La loi de 2009 exige un « projet de réinsertion de nature à éviter la récidive ». Elle constitue une ouverture pour l’aménagement des peines. Il y a une volonté d’éviter l’incarcération en matière de détention préventive, en faveur du recours au contrôle judiciaire avec surveillance électronique.

En pratique, les aménagements de peine sont de plus en plus importants. Un cas récent : pour une peine de 3 ans et demi, il a prononcé un aménagement au bout de 6 mois.

L’aménagement donne lieu à un second procès (avec l’avocat, le procureur, le juge). Le parquet est encore aujourd’hui extrêmement défavorable aux aménagements.

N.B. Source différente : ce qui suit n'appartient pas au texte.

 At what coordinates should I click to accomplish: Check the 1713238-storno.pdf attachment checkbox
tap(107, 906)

Il y a donc un paradoxe : des textes extrêmement répressifs entrainent une surpopulation pénale, et en même temps, sans le dire officiellement, on demande aux JAP d’éviter l’incarcération !

Pour les peines de deux ans, le JAP va être évincé, c’est l’administration pénitentiaire qui présentera un projet d’aménagement. Il y aura délégation de pouvoir aux procureurs, qui imposeront plus facilement une décision.

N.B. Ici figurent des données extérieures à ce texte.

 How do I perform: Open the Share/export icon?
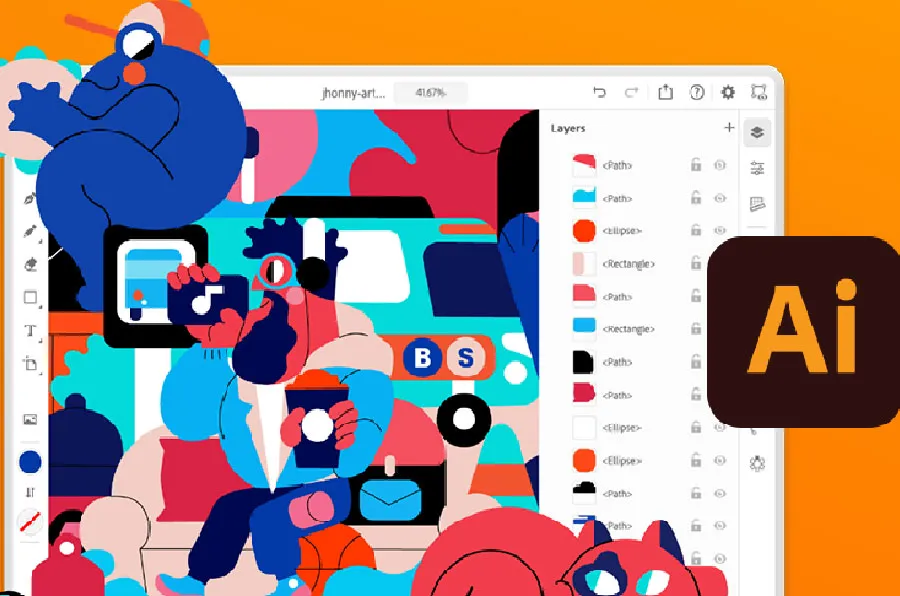pos(665,92)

Que veut le législateur ? Une réflexion sur la peine ? Ou la gestion des tensions ?

Il faut accepter que la sanction ne soit qu’exceptionnellement la prison.

Les travaux d’intérêt général (TIG), avec le suivi par un éducateur.

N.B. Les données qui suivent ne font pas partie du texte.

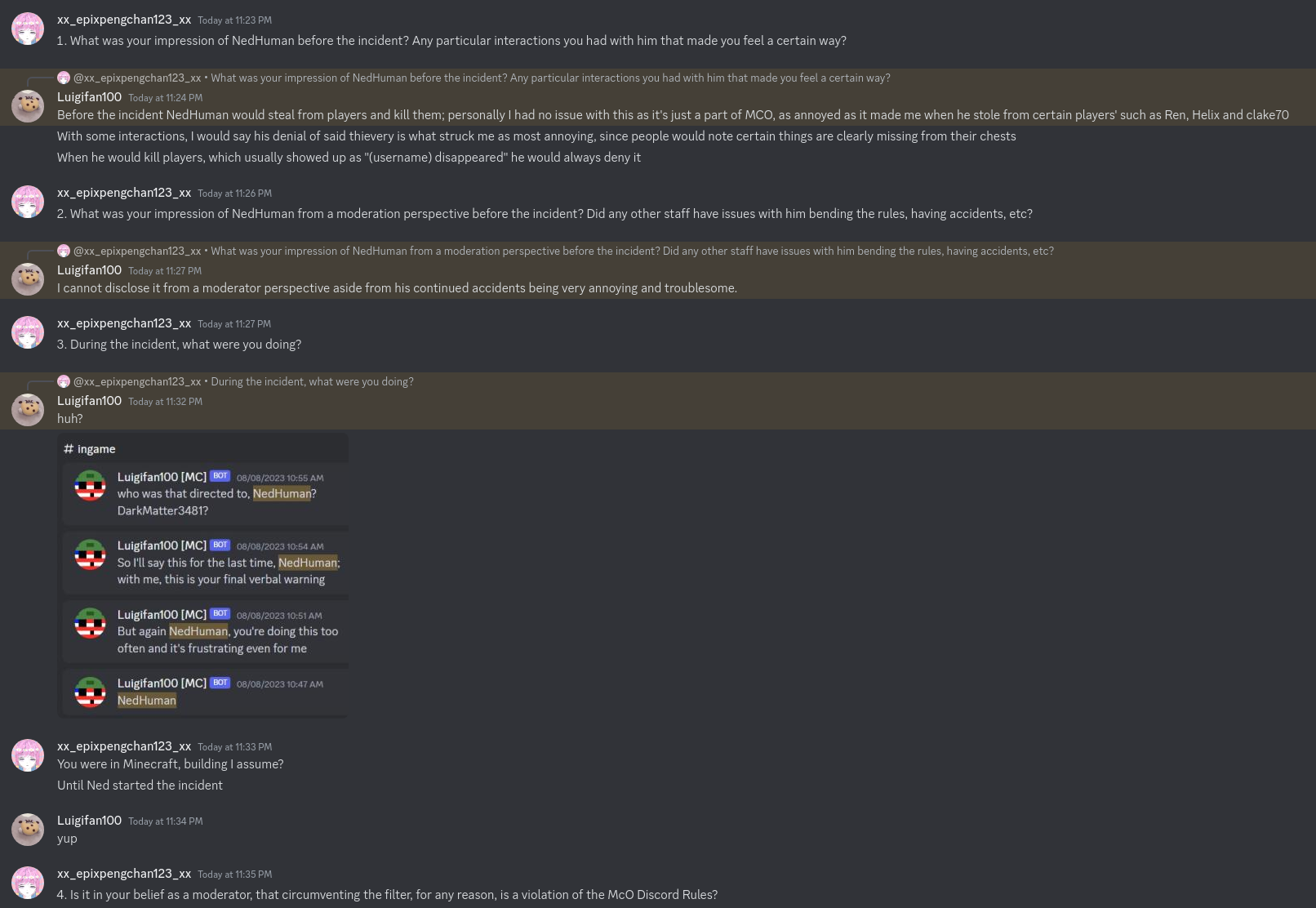Click NedHuman mention in the "But again" message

Les échecs ? Sur 4000 ordonnances de permission de sortie, il y eu à peine 5 évasions en 10 ans !

Quelques notes prises lors du débat :

. Le JAP ne s’occupe pas des mineurs. Ceux-ci sont de la compétence du Juge pour Enfants.

. Le critère du travail (promesse d’embauche) est « sacrosaint » – ce qui rend difficile les aménagements de peine pour les étrangers sans papiers.

. Les TIG (travaux d’Intérêt Général) ne sont pas appliqués pour les condamnés détenus, sauf pour des « reliquats » de peine. C’est une mesure peu appliquée parce qu’elle n’est possible que pour les condamnés à moins de 6 mois. Le travail n’a rien de gratifiant, il s’agit de ramasser les feuilles, de vider des poubelles, parfois on utilise les Resto du Cœur. Ça reste marginal… Il faudrait imposer aux mairies une certaine quantité de travaux : les mairies refusent de faire travailler des « délinquants » !

. Question : est-ce que, en tant que JAP, il prend en compte la demande des victimes ? C’est une donnée parmi bien d’autres. Non, je ne vais pas écouter les demandes des victimes qui réclament qu’un détenu ne sorte pas. Par contre, je prends en compte les efforts pour indemniser les victimes.

. Réponse vigoureuse à un commentaire du président des Visiteurs des Prisons, Philippe Lermé, laissant entendre que la nature du délit pouvait jouer en défaveur d’un aménagement de peine : une peine aménagée n’est PAS une peine non exécutée ! C’est extrêmement difficile d’avoir un bracelet électronique constamment ! Il faut arrêter avec la prison, comme on a arrêté avec les travaux forcés ! La prison doit être exceptionnelle. Il y a en prison des gens qui n’ont rien à y faire. Par exemple, quelqu’un qui est incarcéré parce qu’il n’a pas payé une amende, ou une pension alimentaire. L’incarcération pour non paiement d’amende est un phénomène nouveau, et scandaleux.

. La prison est criminogène – mais parfois, il est vrai qu’il n’y a parfois pas d’autre solution.

. Les récidivistes sexuels : il faut se poser la question des moyens : un éducateur a 100 détenus en charge, un gardien, 250 ! A Luynes, il faut 3 ou 4 mois pour rencontrer un psychologue !

Les outils ne sont pas en place pour que la prison soit un moyen d’éviter la récidive.

. Le suivi peut durer plus d’une année. Le sursis avec mise à l’épreuve : le suivi peut durer de 5 à 10 ans (pour les délits sexuels).

. Le nombre de cas relevant de la psychiatrie est impressionnant.

. En réponse à un étudiant l’accusant d’être de parti pris : je ne fais qu’appliquer la loi. C’est la loi qui dit que la prison doit être l’exception.

. Peter (ancien visiteur des prisons, qui y a travaillé pendant 30 ans) : ce qui est le plus difficile, c’est la réinsertion. Il ne s’agit pas seulement de récidive. Il y a énormément d’échec de réinsertion, en raison du refus d’employer d’anciens détenus. Il faut changer d’état d’esprit ! C’est le rôle des associations.

. Réponse à un étudiant qui dit qu’il y a « beaucoup de récidives » : Non ! Il n’y a pas beaucoup de récidives ! Par contre, on n’a jamais eu autant de détenus qu’aujourd’hui.